**TEXTE FOURNI:**
"""

Il s'agissait des oeuvres d'une jeune doloise
qui s'était mis dans la tête de
devenir illustratrice et qui finalement
était parvenue à ses fins. Il y a
lieu donc de dire, une jeune auteure, puisque
c'est aujourd'hui ainsi qu'on doit
dire.
Elle avait illustré un
peu tout azimut, comme on dit, d'abord du
côté de l'enfance, car on pense
d'abord à l'enfance pour ce genre
d'activités, avec ses pastels doux, la
terre et ses animaux, la mer et ses bateaux et
ses poissons, le ciel et ses oiseaux, ses ours
et ses étoiles polaires...
En une décennie
sortirent de ses cartons une vingtaine
d'ouvrages (24), la plupart destinés
à l'enfance, certains en collaboration,
d'autres en solo, et pour la plupart,
très aboutis. Un jour elle commit un
drôle d'ouvrage, qu'elle portait en elle
depuis bien longtemps (4 années). Je dis
en elle, en réalité, c'est
immédiatement sous le diaphragme qu'on
porte, parfois pendant des années, une
telle entreprise. Une histoire qui contenait une
énigme. Une histoire avec des
méandres et des secrets.
Au fond, bien des histoires
se valent, mais comment la raconter,
voilà qui est autre chose. Autre chose et
singulier.

"""

**DONNÉES EXTRAITES:**
"""

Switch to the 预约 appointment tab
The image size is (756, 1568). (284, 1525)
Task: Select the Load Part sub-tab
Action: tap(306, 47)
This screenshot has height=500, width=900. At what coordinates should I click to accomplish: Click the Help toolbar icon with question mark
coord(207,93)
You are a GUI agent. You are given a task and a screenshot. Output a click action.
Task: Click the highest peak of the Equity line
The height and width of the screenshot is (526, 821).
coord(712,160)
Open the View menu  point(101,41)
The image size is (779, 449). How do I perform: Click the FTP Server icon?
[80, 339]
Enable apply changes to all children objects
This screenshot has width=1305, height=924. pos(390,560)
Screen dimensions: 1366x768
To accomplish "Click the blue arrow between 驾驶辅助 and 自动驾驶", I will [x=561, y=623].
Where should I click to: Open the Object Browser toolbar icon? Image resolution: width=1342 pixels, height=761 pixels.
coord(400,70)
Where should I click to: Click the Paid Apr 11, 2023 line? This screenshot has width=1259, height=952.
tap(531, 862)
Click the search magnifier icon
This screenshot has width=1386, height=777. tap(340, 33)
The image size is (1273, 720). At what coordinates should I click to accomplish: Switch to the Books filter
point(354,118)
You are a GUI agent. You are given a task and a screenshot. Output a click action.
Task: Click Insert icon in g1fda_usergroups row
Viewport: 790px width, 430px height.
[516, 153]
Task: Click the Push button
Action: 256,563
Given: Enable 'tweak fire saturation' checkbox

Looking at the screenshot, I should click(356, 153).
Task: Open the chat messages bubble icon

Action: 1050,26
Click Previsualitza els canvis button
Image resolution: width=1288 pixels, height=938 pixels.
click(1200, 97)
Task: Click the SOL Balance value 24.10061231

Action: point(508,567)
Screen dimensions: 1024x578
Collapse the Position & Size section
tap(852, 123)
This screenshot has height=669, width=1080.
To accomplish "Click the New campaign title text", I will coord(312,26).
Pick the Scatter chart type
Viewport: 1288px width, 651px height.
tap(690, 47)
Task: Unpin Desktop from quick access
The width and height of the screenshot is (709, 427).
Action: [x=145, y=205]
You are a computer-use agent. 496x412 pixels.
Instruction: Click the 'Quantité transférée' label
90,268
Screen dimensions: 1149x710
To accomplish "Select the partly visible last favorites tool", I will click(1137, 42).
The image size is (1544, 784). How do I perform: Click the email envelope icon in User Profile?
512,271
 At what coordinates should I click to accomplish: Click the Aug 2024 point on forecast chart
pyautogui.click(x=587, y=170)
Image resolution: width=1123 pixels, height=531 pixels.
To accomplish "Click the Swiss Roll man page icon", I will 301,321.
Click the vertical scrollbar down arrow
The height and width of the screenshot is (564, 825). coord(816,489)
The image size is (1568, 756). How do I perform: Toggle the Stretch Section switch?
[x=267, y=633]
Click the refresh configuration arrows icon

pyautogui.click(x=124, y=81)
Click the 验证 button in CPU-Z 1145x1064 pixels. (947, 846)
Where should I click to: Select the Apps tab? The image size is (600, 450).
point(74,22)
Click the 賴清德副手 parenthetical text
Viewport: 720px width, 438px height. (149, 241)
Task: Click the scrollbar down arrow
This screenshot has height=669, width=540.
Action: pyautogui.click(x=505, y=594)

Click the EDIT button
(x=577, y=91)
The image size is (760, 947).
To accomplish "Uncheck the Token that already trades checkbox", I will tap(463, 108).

"""

**QUESTION COURTE A:** Dans le texte sur la jeune illustratrice doloise, combien d'ouvrages sortirent de ses cartons en une décennie ?
**QUESTION COURTE B:** Poursuivez le texte sur la jeune illustratrice doloise à partir de l'endroit où il s'arrête.

**BONNE RÉPONSE A:** Une vingtaine, vingt-quatre précisément.

**BONNE RÉPONSE B:**
Un jour, pas le même
[tout de même], un bouquin de deux
livres (pounds) éclôt dans son
atelier... après plusieurs années
de gestation (4). C'étaient trois bandes
dessinées réunies en une seule,
c'est-à-dire trois album réunis en
un, qui lui apportèrent subitement une
belle notoriété: Rosalie Blum
(prononcer Bloum), la totale. Arrivèrent
dans la foulée des interviews, des
citations, des prix, des visites dans les
écoles. Enfin tout ce dont elle et la
presse furent capables.
La chose plut (verbe plaire)
tellement qu'on la traduisit en espagnol, en
italien et même en allemand. Je n'ai pas
vu si une version anglaise avait vu le jour...
Peut-être avait-on jugé que les
Brichtons n'avaient pas la finesse au flair que
l'ouvrage exigeait. Tout de même, le
marché américain, c'est du monde.
Et le russe aussi, sans parler du chinois
ni de l'arabe ni de l'indien.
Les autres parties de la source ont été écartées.